● RECORD EXTRACTS
((

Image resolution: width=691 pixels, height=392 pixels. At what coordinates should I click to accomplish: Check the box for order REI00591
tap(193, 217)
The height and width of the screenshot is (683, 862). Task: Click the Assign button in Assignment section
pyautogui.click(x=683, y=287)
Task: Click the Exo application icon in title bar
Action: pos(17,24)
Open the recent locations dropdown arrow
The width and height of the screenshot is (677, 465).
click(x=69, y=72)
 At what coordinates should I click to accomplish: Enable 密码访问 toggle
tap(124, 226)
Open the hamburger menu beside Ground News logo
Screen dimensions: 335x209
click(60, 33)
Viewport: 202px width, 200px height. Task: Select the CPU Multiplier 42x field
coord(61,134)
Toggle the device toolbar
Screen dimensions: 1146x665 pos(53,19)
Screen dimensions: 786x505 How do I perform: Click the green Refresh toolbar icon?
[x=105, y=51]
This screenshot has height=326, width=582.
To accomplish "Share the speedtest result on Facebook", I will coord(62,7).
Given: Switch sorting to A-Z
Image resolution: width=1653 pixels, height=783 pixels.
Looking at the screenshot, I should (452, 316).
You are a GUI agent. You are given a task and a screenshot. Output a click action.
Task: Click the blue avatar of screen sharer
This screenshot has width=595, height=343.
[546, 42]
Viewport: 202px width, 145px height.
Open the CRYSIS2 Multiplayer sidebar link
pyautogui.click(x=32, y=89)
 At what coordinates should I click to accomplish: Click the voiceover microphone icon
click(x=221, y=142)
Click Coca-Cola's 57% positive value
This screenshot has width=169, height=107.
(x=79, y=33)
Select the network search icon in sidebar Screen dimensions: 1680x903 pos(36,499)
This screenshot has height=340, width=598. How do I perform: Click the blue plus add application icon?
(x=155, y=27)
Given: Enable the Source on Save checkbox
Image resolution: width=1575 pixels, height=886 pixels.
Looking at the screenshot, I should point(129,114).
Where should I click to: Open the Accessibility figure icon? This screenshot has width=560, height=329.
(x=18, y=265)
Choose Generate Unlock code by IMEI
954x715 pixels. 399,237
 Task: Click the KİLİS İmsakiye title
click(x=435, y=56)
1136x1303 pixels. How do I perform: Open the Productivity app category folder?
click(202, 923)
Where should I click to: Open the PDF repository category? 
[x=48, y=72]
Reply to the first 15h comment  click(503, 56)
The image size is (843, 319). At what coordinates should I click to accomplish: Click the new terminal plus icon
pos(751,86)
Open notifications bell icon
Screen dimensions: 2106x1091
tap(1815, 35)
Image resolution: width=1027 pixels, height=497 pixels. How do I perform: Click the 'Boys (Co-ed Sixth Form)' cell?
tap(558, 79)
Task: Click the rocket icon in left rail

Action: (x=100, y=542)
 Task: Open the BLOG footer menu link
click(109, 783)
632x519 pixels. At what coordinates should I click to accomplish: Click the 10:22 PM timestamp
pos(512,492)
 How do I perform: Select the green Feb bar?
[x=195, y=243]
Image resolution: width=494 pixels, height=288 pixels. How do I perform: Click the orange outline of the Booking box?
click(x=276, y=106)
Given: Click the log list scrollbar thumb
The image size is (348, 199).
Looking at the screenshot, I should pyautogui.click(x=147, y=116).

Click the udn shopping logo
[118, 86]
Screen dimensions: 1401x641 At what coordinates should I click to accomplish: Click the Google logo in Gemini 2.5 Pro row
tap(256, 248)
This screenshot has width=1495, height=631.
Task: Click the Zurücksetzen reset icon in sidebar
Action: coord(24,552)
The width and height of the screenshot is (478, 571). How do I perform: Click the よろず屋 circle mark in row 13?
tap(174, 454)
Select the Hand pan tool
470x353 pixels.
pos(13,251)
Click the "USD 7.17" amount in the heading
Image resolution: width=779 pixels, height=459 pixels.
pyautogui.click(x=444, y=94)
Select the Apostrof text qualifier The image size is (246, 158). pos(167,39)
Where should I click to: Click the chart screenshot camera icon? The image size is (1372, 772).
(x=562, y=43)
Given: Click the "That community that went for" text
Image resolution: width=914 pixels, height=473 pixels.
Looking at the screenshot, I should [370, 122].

))

Scale the part that opens with the line containing "voiceover microphone icon" and closes with the line containing "Select the network". Rewrite those lines in full, items included, with each coordinate in the answers multiplied by 0.9 and rounded to a whole number (halves up), and leave every other number unchanged.

 At what coordinates should I click to accomplish: Click the voiceover microphone icon
click(x=199, y=128)
Click Coca-Cola's 57% positive value
This screenshot has width=169, height=107.
(x=71, y=30)
Select the network search icon in sidebar Screen dimensions: 1680x903 pos(32,449)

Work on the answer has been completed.